The benefit of this change is that over time, more businesses would move into the non-world-base population, where businesses are stratified by the value of their FDI positions rather than other auxiliary variables used in the non-world-base population. This change in concept will allow for better utilisation of respondent data to inform how we sample businesses in subsequent periods.

Businesses based within the world-base population, including new businesses identified via the D&B world-base extract, will remain in the world-base population until they are sampled and respond. These improvements will be implemented at the next available opportunity, subject to resource.

Nôl i'r tabl cynnwys

4. FDI sampling improvements

A number of recommendations were made in the foreign direct investment (FDI) National Statistics Quality Review (NSQR) to review various aspects of the FDI sampling process. The following sections discuss each recommendation in turn and detail the proposed changes. These improvements will be incorporated into foreign direct investment statistics at the next available opportunity, subject to resource.

4.1. Sample design

The existing sample design, used to produce both annual and quarterly FDI statistics, differs between the world-base and non-world-base population subsets. As such, whether a business is based within the world-base (WB) or non-world-base population (NWB) is treated as a main variable for stratification, as these populations are mutually exclusive.

In addition to whether a business sits in the WB or NWB population, businesses are further stratified by their industry and FDI activity. There are seven broad industry groups: oil, finance, manufacturing, retail, information and communication, professional and technical, and “other” – which cover all remaining industries. A more detailed breakdown of these industry groups can be found in Table 6.

The variable used to determine the level of FDI activity in the WB population differs between the inward and outward surveys. Within each industry group, businesses based within the inward WB population are stratified by turnover, while businesses based within the outward WB population are stratified by the number of foreign affiliates associated with the UK parent company.

For both the inward and outward surveys, businesses based within the NWB population are stratified by their inward or outward FDI position respectively. The FDI position value may not necessarily be the business’s response, but could be the latest imputed or estimated value if they did not respond in the previous period; although, these estimated values are considered the best estimate of the contributor’s FDI position at that point in time.

While it is preferable to stratify by a variable that is strongly correlated with the variable being measured, such as a contributor’s FDI position, such a variable is not readily available for all businesses contained within the WB population. However, changes to the WB and NWB definitions presented in this article does mean that, over time, more businesses will be accurately stratified by their FDI position value.

Within each industry group, there are a maximum of three size-bands. Tables 7 and 8 illustrate the existing inward and outward FDI sample designs used to produce annual 2016 FDI estimates.

The improved approach for defining whether a business should be based within the WB or NWB population presented earlier in this article implicitly affects the FDI sample design, therefore making it necessary to review the industry and size-band definitions used within the sample design.

It is preferable to maintain a common sample design across the annual and quarterly samples and to continue the use of cross-classifying industry and company size. The review considered the industry breakdowns used within the sample design through cluster analysis. The analysis concluded that two additional industry groups should be introduced: “electricity, gas, water and waste” (UK SIC 2007 divisions 35 to 39), which was previously stratified within the “other” industry group; and “life insurance” (UK SIC 2007 65110), which was previously stratified within the ”finance” industry group. The analysis showed that respondent businesses within these industries reported significantly different FDI positions to other businesses within the same industry group. Therefore, moving these businesses into separate strata would seek to minimise survey data variability.
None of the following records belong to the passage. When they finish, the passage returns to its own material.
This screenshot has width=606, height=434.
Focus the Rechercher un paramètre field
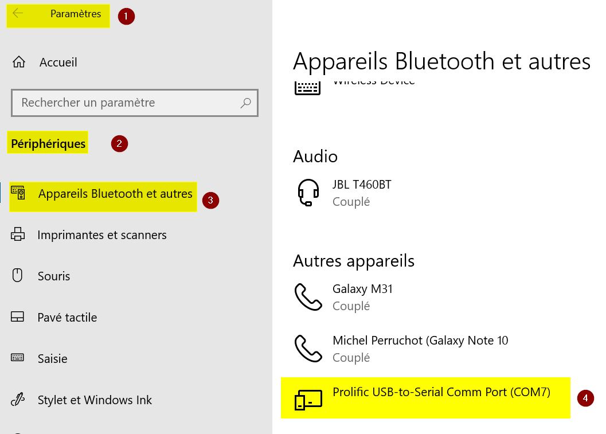click(135, 103)
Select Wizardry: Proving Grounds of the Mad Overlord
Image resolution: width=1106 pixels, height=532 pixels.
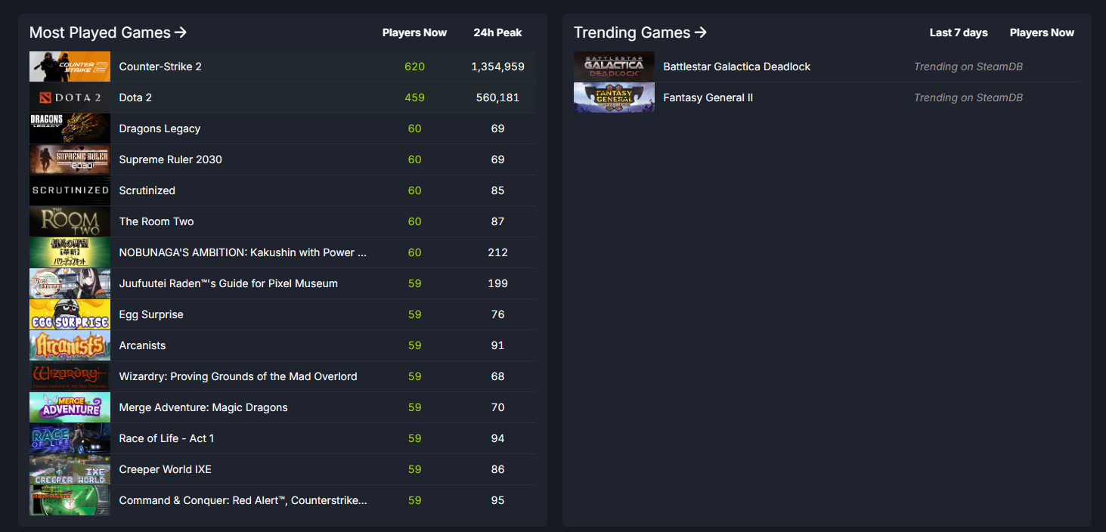pos(238,376)
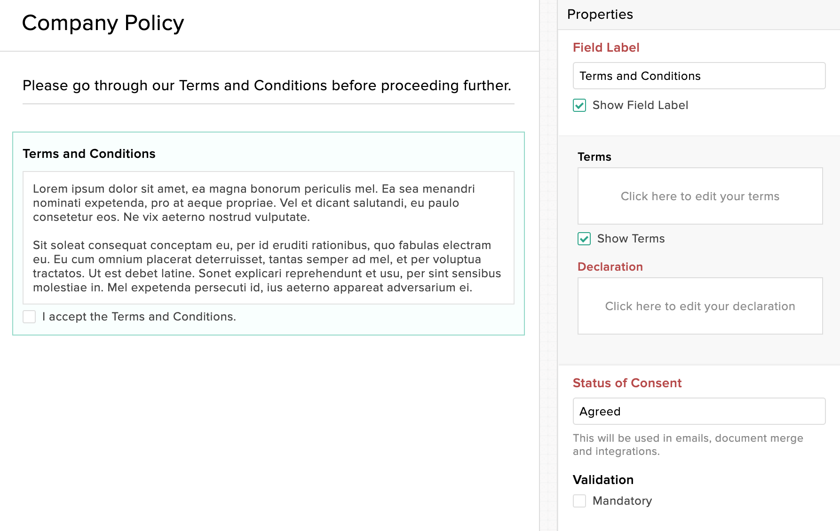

Due to the change in concept for the WB definition, a more detailed sample design was also recommended to ensure that the largest FDI contributors continue to be regularly sampled. The total number of size-bands was reviewed using a standard, best practice technique for our business surveys known as the ”cumulative root-f rule” (see Cochran, 1977). The new sample design introduces a maximum of four size-bands for each industry group while harmonising the stratum boundaries for the inward and outward NWB populations.

Tables 9 and 10 illustrate the new inward and outward FDI sample designs that will be used to produce annual 2017 FDI estimates.

The inward FDI sample design has increased from a total of 36 to 56 strata, while the outward FDI sample design has increased from a total of 35 to 51 strata.

The greatest change in stratum boundaries are seen within the “information and communication” and “professional, scientific and technical” industries, which were previously limited to two size-bands. The new design stratifies these industry groups into a maximum of four size-bands, which will reduce the variability in survey estimates.

4.2. Sample size and allocation

As part of the FDI sampling review, the sample sizes used to produce annual and quarterly estimates of foreign direct investment were also reviewed. Following the recommendation of a revised sample design, it was also necessary to determine how the annual and quarterly samples should be allocated.

The review determined that an increase in the number of businesses sampled in the quarterly survey was necessary given the new sample design, while the existing annual sample sizes remain fit for purpose.

The current and revised FDI sample sizes are shown in Table 11.

Both the existing and new sample designs have been developed to select a representative sample of businesses with respect to their FDI position. However, other leading measures of FDI are also of interest, such as the total income earned from FDI. As such, total profits (an important component of earnings) were also taken into account using the Neyman allocation method (see Sarndal, Swensson and Wretman, 1992) to minimise the overall variability of total profits.

Annex D details the sample allocations for each FDI survey under the existing and new sample design. For ease of comparison across the existing and the new sample allocations, the total number of businesses sampled out of the total population within each stratum is expressed as a sampling fraction. This is a measure ranging from 0 to 1, where 0 means no businesses are sampled and 1 means all businesses are sampled. The new sample allocation provides a better distribution of the sample across the WB and NWB populations, although the NWB population continues to be more heavily sampled than the WB population as was the case in the existing sample allocation.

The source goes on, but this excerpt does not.